Che torto che facciamo a Peppino Impastato e alle altre vittime di mafia, utilizzando il loro sacrificio per il nostro comodo. O per giustificare la nostra pigrizia intellettuale.

Lo dico soprattutto in riferimento a certo giornalismo a tesi, anzi a slogan, che non va in profondità, non approfondisce, e che ha bisogno di descrivere una mafia potentissima, per giustificarsi. Prendiamo questo titolo di Repubblica di un paio di giorni fa. 

Cito testuale: Il pentito di Cosa Nostra: “I boss hanno festeggiato per quelle scarcerazioni”.

E sotto: Pasquale Di Filippo, ex killer: “Hanno esultato per la disorganizzazione dell’antimafia”. Ma ora per le cosche bisogna “evitare altro clamore”. 


Cosa capiamo? Quello che leggiamo. Come negli anni ‘80, i boss che festeggiano per le scarcerazioni, come per gli omicidi eccellenti. Solo che leggendo l’articolo si scopre che il pentito (che essendo pentito sa cose del passato, magari anche recente, ma non è un infiltrato nei covi dei boss ..) mica dice questo. Dice un’altra cosa. Testuale: “I boss di Palermo hanno di sicuro festeggiato per quelle scarcerazioni – sussurra al telefono – so come ragionano, sono stato anch’io un mafioso”. Cioè, lui pensa che abbiano festeggiato. Ma non dice che hanno festeggiato.

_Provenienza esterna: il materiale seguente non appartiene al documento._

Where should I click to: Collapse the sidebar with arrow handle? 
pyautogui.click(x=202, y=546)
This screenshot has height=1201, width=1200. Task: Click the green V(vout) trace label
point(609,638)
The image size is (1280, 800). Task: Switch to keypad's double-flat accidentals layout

Ecco, questo slittamento di senso, minimo, diventa poi valanga, perché tutti gli altri riportano la notizia, e la notizia è nel titolo, e il titolo è la festa, certa, assoluta. E’ questa la mancanza di esattezza che oggi è il vero delitto di chi racconta le cose di mafia. Questo il vero torto che facciamo alla memoria di Peppino Impastato.

Lo sapete quanti boss al 41bis sono stati fatti uscire in questi giorni? 300? No, 3. Eppure sopra abbiamo costruito una narrazione gonfia di strali da fine del mondo. Il tema c'è esiste, guai a minimizzarlo, ma confrontiamoci con i fatti. 

I vertici della giustizia in Italia devono dimettersi non per i mafiosi mandati ai domiciliari – e tra l’altro dobbiamo deciderci: se per i mafiosi non vale il diritto alla salute, o alla giusta pena detentiva, dobbiamo scriverlo nella Costituzione … – ma per i 9 morti al carcere di Modena, una vicenda che abbiamo dimenticato troppo in fretta, che, da cittadino mi provoca orrore e vergogna.

Sullo sfondo si consuma in queste giorni la lite delle liti, tutta siciliana, e dunque tutta italiana, tra il ministro Alfonso Bonafede e il magistrato antimafia per eccellenza Antonino Di Matteo. Per molti è stato come quando hanno fatto Batman contro Superman. E' una specie Il Trono di Spade" dell’antimafia. Certo, che sceneggiatura: Bonafede arriva a fare il Guardasigilli non per merito, ma per urlo, sull’onda del crucifige dei grillini verso tutti i diversamente onesti. Di Matteo arriva oggi al Csm sull’ola del movimento antimafia che lo ha incoronato depositario di verità inconfutabili sui rapporti tra mafia e politica di ieri e di oggi. Sono due estremismi che prima o poi dovevano scontrarsi: troppi ayatollah nella stessa religione.

E anche qui, di tutta questa vicenda, resta l’aspetto meno dibattuto, quello secondo me più grave. Di Matteo dice che non è stato nominato al Dap per le pressioni dei mafiosi, che hanno in qualche modo intimidito Bonafede, che quel posto gli aveva promesso. Bene. Ma è normale che una notizia di reato così grave venga fornita da un pubblico ufficiale (Di Matteo), dopo due anni dalla “notizia criminis”? Perché raccontare ora fatti del 2018? E poi, è normale che una rivelazione venga fatta la domenica sera in tv da Giletti? Si, per loro è normale. Come quelle famiglie che per risolvere una brutta litigata vanno da Maria De Filippi.

Poi si scopre che tutto nasce da un equivoco, una battuta non colta, un silenzio di troppo, un fraintendimento.

Magari la prossima volta fanno una chat di gruppo, una call, una videochiamata. Vedrai che si chiariscono.